I would like to understand what is going on and avoid it.
This is just a cosmetic printing issue due to the way R treats long formulas:
If you run:
formula(paste0("z_val ~ s_val + q_val + L(s_dval, 32:0) + L(q_dval, 2:0) + 1 + tt + tt2"))
You will see R will default to printing it to 2 lines, cutting it off at "tt + tt2" (no matter how wide the console is):
#z_val ~ s_val + q_val + L(s_dval, 32:0) + L(q_dval, 2:0) + 1 +
# tt + tt2
This is somewhat meaningful to the way R cosmetically shows you the formula - if you run deparse
, it will output a character vector of length 2:
deparse(formula(paste0("z_val ~ s_val + q_val + L(s_dval, 32:0) + L(q_dval, 2:0) + 1 + tt + tt2")))

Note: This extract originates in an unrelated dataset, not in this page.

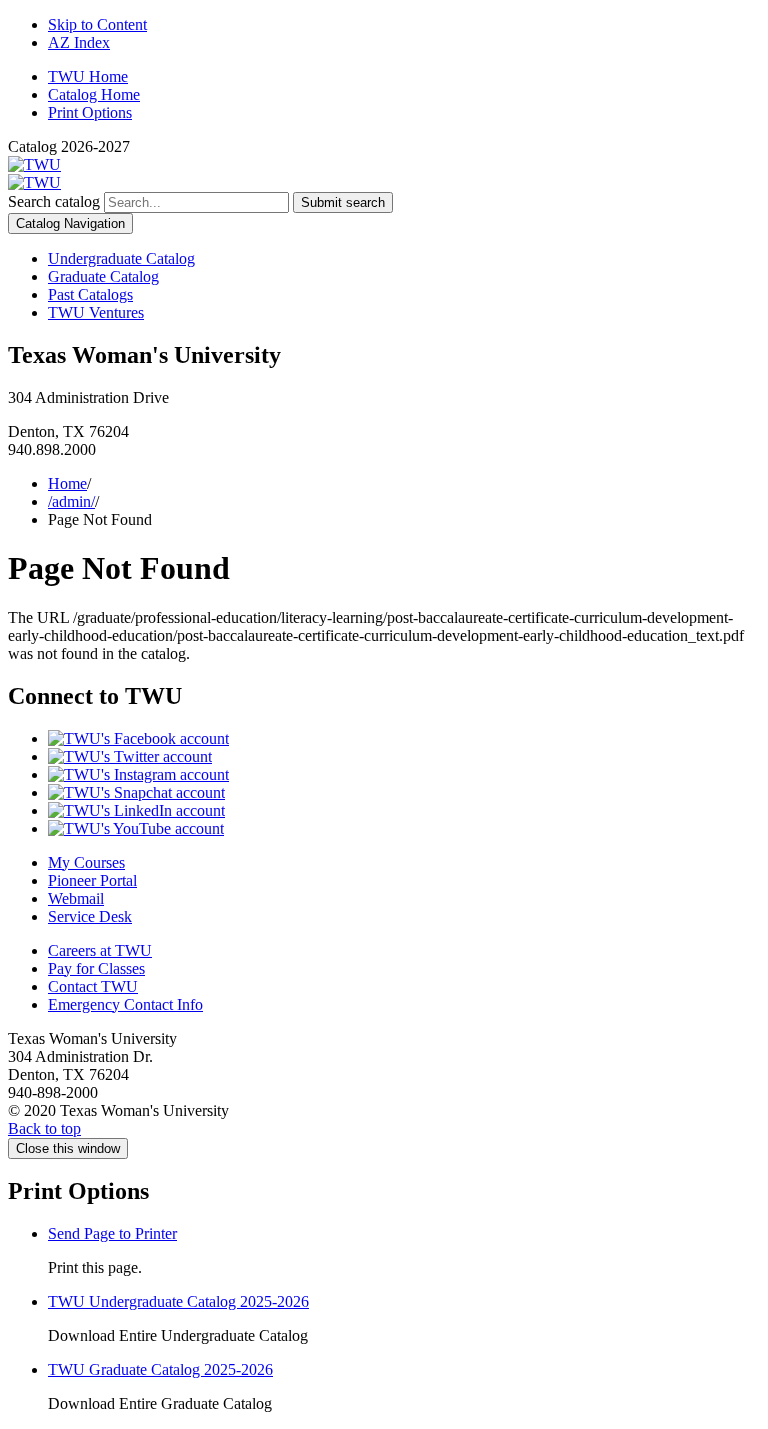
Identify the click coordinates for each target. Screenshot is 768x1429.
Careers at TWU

# [1] "z_val ~ s_val + q_val + L(s_dval, 32:0) + L(q_dval, 2:0) + 1 + "
# [2] " tt + tt2"
However, assigning your original code as df_formulas
, you will see that it stores the formula as normal:
df_formulas <- dt_test[, .(.(
formula("z_val ~ s_val + q_val + L(s_dval, 32:0) + L(q_dval, 2:0) + 1 + tt + tt2")
)), .(b)]
dt_formulas[[2]]
# [[1]]
# z_val ~ s_val + q_val + L(s_dval, 32:0) + L(q_dval, 2:0) + 1 +
# tt + tt2
# <environment: 0x7fa96ff6ffd8>
#
# [[2]]
# z_val ~ s_val + q_val + L(s_dval, 32:0) + L(q_dval, 2:0) + 1 +
# tt + tt2
# <environment: 0x7fa96ff6ffd8>
# ....
As you mentioned, this is also why you don't see the comma if you remove some of the variables in the formula code - it has nothing to do with what specifically you are removing, you're simply reducing the length sufficiently to avoid the automatic line break.